A while ago, I was asked about the possibility to automate creating documents. Recently, a friend asked the same question. Her organization is hoping to develop a homegrown solution instead of purchasing a tool that fails to do everything they need it to do. I’d worked out a pretty quick solution and thought to share it here, too.
First Things, First
Is automation worth it? For automatic document creation to work well, the document to be created should be commonly used. I mean, why go through all the trouble of creating a solution for a document that is only used once or even once a year?
Get It Together
Procure the document
Have the latest version of the document to be automated available. If it doesn’t exist, yet, create it. Triple-check all spelling, grammar, and punctuation. Triple-check the formatting and use formatting styles. A properly formatted document is a healthy document, after all. Have all necessary parties approve the content and the formatting. This is key.
Review the document for automation
There are parts of the document that never change and parts that will change all of the time. Note the parts that change all of the time. For example, in a form letter, the letter body stays the same but maybe the letter date, addressee, and salutation changes each time.
There may also be parts of the document that change sometimes and you may know what how those parts change. Make a note of that, too.
Create a SharePoint List
The SharePoint list will serve as the repository for the parts of the document that change all of the time and the parts that change sometimes. In the new SharePoint list, make a column for each part of the document that changes/can change. For example, if the document is a business report, the report name changes every time a report is created. Create a single line text column called ReportName in the SharePoint list to capture the report’s name.

Tasks and exercises
1 > Retype the passage of the article on automating documents from "Get It Together" to "changes each time.".
2 > Answer these questions on the article on automating documents:
(a) What does the article call a properly formatted document?
(b) In the form letter example, which parts may change each time?
(c) What name does it give the column that captures a business report's name?
You can ignore the recorded data.

(Recorded data)
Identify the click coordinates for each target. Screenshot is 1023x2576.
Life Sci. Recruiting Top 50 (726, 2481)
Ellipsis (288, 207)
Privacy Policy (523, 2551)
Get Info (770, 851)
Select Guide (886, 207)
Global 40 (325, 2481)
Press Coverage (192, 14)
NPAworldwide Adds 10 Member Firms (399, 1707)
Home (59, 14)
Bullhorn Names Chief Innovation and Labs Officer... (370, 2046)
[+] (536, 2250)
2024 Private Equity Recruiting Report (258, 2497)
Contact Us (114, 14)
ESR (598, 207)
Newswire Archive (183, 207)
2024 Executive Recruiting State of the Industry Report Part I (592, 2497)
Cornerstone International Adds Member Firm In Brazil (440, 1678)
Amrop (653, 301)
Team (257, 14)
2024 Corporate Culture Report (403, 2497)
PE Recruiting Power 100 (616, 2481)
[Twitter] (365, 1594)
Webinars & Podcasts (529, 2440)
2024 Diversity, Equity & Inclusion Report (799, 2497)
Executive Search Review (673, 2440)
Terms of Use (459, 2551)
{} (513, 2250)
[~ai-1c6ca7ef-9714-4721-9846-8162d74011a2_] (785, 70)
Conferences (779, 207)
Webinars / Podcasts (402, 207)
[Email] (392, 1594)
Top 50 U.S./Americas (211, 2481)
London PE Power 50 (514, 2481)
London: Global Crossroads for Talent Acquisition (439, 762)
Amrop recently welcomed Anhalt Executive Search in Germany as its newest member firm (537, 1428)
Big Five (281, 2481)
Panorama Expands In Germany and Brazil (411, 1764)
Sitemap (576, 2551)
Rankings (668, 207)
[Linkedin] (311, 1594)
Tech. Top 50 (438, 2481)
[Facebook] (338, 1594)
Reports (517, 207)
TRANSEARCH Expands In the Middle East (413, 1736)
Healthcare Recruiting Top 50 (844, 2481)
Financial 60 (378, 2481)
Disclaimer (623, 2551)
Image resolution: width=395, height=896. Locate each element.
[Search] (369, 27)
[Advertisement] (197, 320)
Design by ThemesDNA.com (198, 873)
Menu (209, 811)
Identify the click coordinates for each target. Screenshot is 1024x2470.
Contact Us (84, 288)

Answers for this exercise
1 >
Get It Together
Procure the document
Have the latest version of the document to be automated available. If it doesn’t exist, yet, create it. Triple-check all spelling, grammar, and punctuation. Triple-check the formatting and use formatting styles. A properly formatted document is a healthy document, after all. Have all necessary parties approve the content and the formatting. This is key.
Review the document for automation
There are parts of the document that never change and parts that will change all of the time. Note the parts that change all of the time. For example, in a form letter, the letter body stays the same but maybe the letter date, addressee, and salutation changes each time.

2 >
(a) A healthy document.
(b) The letter date, addressee, and salutation.
(c) ReportName.